Menurut Wawan Sujarwo, Ketua Kelompok Riset Etnobotani PREE BRIN, kegiatan wisata alam dengan pelestarian alam memiliki hubungan yang erat.

Pengembangan wisata berbasis potensi alam harus tetap menjaga kelestarian dan digali keunikannya dengan tetap memegang teguh konsep pengembangan daerah tujuan wisata alam yang berkelanjutan.

Secara garis besar, studi etnobotani di Indonesia memiliki lima peran dan potensi penting dalam kegiatan ekowisata dilihat dari aspek konservasi, ekonomi, dan sosial budaya.

Peran dan potensi penting itu meliputi pengungkapan pengetahuan lokal dan kearifan lokal serta kecerdasan lokal di dalam mengelola keanekaragaman jenis tumbuhan, memperkuat masyarakat dalam pengelolaan kekakayaan hayati tumbuhan dan ekosistemnya, mendukung pelestarian hutan dan ekosistem serta budaya, memberikan data potensi sumber daya alam dan ekosistem, dan mengungkapkan data ilmiah dari kearifan lokal.

Beberapa faktor pemicu yang dapat mempercepat terjadinya kehilangan kekayaan hayati dan pengetahuan etnobotani yang tergolong direct drivers meliputi aspek perubahan pemanfaatan lahan, eksploitasi tumbuhan yang berlebihan, perubahan iklim, polusi, jenis-jenis invasif, politik, dan kebijakan.

Profesor riset bidang Etnobotani ini juga menekankan bahwa Studi etnobotani memiliki peluang untuk mendukung perkembangan IPTEK dan inovasi maupun ekowisata melalui pengungkapan nilai-nilai lokal yang unggul yang dapat menjadi dasar pengembangan selanjutnya.

Pendekatan penelitian etnobotani tidak cukup hanya melakukan pendekatan EMIK dan ETIK saja.

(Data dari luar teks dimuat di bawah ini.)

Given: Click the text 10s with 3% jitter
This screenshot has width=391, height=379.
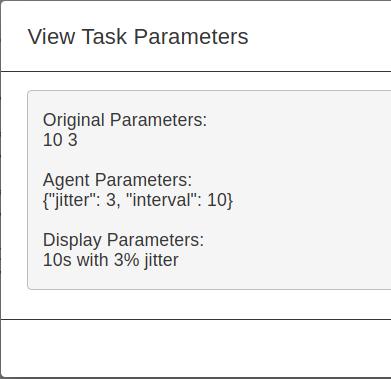Looking at the screenshot, I should click(x=111, y=260).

Perlu adanya analisis holistik melalui pendekatan multi-, inter-, dan trans-disipliner untuk meningkatkan kualitas sumber daya tumbuhan dan lingkungannya supaya lebih berdaya guna dan menguntungkan secara ekonomi, ekologi dan sosial budaya.

Kegiatan konservasi sumberdaya tumbuhan dan ekosistemnya yang dilakukan masyarakat perlu dilakukan secara bijak agar dapat tercipta kemakmuran bersama dan dapat memberikan jaminan keberlanjutan nilai guna sumber daya tumbuhan beserta ekosistemnya.

Di Indonesia diperkirakan ada 30.000 jenis tumbuhan berpembuluh yang sepertinya merupakan jenis tumbuhan berguna. Namun, diperkirakan baru 500 jenis yang digunakan sebagai bahan obat tradisional oleh gabungan pengusaha jamu dan obat tradisional, ungkap Wawan.

Wawan juga mengungkapkan layanan jasa sumber daya hayati harus dikelola dengan tepat sehingga dapat menjadi penentu Indonesia menjadi negara yang lebih makmur.

Perpaduan kekayanaan keanekaragaman hayati dan budaya yang ada dapat menghasilkan sistem pengetahuan lokal, kearifan lokal, dan kecerdasan lokal masyarakat tentang sumber daya hayati dan lingkungannya.

Dalam kegiatan ekowisata, konsep pengelolaan dan pengembangan kawasan konservasi dalam bentuk save, study, dan use perlu di elaborasi dengan upaya develop agar kegiatan pengelolaan kawasan konservasi dapat dimulai dengan melakukan identifikasi, melestarikan, menggunakan, dan mengembangkan untuk lebih menjadi berdaya guna dan bernilai ekonomi bagi masyarakat.

Pengembangan penelitian dan inovasi etnobotani memiliki nilai strategis untuk mengakselerasi potensi dan nilai tambah sumber daya tumbuhan Indonesia baik secara nasional maupun global.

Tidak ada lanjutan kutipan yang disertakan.